Studente ed educatore

Il giovane Filippo si incamminò, squattrinato, verso Roma, dove trovò alloggio e lavoro presso il fiorentino Galeotto Caccia. Doveva prendersi cura dei suoi due figli, Michele e Ippolito, facendo loro da precettore. Questo lavoro non fu inutile e i due giovani accoglieranno con frutto gli insegnamenti spirituali del loro maestro: diverranno il primo sacerdote diocesano in una parrocchia vicino Firenze e l’altro monaco certosino con il nuovo nome di don Andrea.

Lo con lo stipendio che Filippo riceveva non correva certo il rischio di arricchirsi. Esso consisteva infatti in un semplice sacco di grano che diventava poi, grazie ad un accordo con il fornaio, un piccolo pane quotidiano che il santo condiva con un po’ di olive e tanto digiuno.

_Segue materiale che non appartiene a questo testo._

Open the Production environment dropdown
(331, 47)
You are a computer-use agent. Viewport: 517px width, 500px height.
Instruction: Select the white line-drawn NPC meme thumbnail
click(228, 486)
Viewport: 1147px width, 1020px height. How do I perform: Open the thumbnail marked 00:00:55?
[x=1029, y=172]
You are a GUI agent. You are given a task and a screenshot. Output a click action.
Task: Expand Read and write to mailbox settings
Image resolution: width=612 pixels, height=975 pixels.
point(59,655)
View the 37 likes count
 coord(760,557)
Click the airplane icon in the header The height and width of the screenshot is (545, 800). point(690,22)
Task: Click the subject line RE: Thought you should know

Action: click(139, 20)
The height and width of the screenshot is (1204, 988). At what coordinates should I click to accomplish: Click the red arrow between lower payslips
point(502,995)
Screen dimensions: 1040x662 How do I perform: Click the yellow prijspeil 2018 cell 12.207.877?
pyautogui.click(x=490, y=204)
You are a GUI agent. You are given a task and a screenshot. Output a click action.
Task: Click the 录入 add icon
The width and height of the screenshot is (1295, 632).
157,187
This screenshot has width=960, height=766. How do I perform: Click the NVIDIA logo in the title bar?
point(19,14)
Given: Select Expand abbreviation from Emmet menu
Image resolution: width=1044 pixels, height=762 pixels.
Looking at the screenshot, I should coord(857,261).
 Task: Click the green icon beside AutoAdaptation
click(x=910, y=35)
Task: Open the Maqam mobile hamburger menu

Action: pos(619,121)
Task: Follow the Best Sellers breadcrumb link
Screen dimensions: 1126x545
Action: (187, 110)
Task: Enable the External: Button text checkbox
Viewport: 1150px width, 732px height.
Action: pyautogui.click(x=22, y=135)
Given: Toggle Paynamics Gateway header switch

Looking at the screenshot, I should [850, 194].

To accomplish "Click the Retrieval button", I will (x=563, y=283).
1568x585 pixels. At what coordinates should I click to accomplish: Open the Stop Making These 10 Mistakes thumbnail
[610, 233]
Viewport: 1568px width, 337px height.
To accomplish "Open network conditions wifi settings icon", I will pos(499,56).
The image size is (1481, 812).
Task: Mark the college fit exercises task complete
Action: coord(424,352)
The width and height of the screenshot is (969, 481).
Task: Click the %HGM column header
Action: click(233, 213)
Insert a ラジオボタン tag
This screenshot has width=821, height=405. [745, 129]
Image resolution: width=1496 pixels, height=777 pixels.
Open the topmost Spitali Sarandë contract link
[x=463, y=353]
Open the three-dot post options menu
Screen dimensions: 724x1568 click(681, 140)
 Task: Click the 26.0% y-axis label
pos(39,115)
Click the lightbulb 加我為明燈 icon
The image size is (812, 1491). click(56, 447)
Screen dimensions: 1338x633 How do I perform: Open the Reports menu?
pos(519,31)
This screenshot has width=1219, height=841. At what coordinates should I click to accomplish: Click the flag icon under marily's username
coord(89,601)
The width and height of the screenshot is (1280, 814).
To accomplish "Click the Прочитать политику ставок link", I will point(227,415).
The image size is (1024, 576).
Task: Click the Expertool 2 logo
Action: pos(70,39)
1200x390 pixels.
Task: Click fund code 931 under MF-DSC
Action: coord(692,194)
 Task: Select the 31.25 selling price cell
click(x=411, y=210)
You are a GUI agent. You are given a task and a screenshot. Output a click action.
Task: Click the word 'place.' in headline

La stanza in cui viveva era piccolissima e aveva come unico mobilio, un letto, un tavolino e una corda appesa al muro che fungeva da armadio.

Non aveva molti beni il nostro Filippo ma possedeva la sua amata libertà. Nel tempo a disposizione poteva infatti frequentare gli studi di filosofia nella vicina Università della Sapienza e di teologia al Sant’Agostino. Si mostrò studente di grande intelletto e di sottile ingegno, amato dai compagni per la sua umiltà. Ma più che gli studi in quegli anni lo attrasse la vita solitaria e contemplativa. Si recava nelle chiese poco frequentate, dove poteva in silenzio rivolgere il proprio cuore al suo Signore.

 

 

Un Cuore di Fuoco

La sua mèta preferita erano i cunicoli di san Sebastiano, uno degli invisibili quartieri sotterranei che i cristiani di Roma avevano costruito al tempo delle persecuzioni. Queste catacombe erano tra le poche conosciute nel Cinquecento, e solo nella loro parte iniziale. Qui, in una notte del 1544, avverrà un fatto che segnerà la vita del Santo e anche la storia della mistica cristiana. Mentre era immerso in preghiera, invocando lo Spirito Santo di concedergli i suoi doni, un globo di fuoco penetrò nel petto di Filippo. Il cuore si dilatò in modo tale da rompere, come constateranno i medici alla sua morte, due costole del lato sinistro, senza che egli ne sentisse mai dolore per oltre cinquant’anni.

Questo fuoco divino continuò a infiammare ogni giorno il suo cuore anche fisicamente, tanto che era costretto, anche durante il freddo inverno, ad aprire le finestre della sua camera per cercare un po’ di refrigerio. Quando poteva apriva la parte superiore della sua veste e per lo stesso motivo ottenne dal Papa la dispensa dall’indossare la cotta durante le confessioni.

A volte, come testimonieranno al processo, il suo cuore sembrava che vibrasse nel suo petto e questo movimento provocava un tremore come di terremoto in tutta la stanza.

Con questo cuore ardente San Filippo scalderà, riportandole alla vita, le anime fredde e intiepidite dell’intera Roma rinascimentale.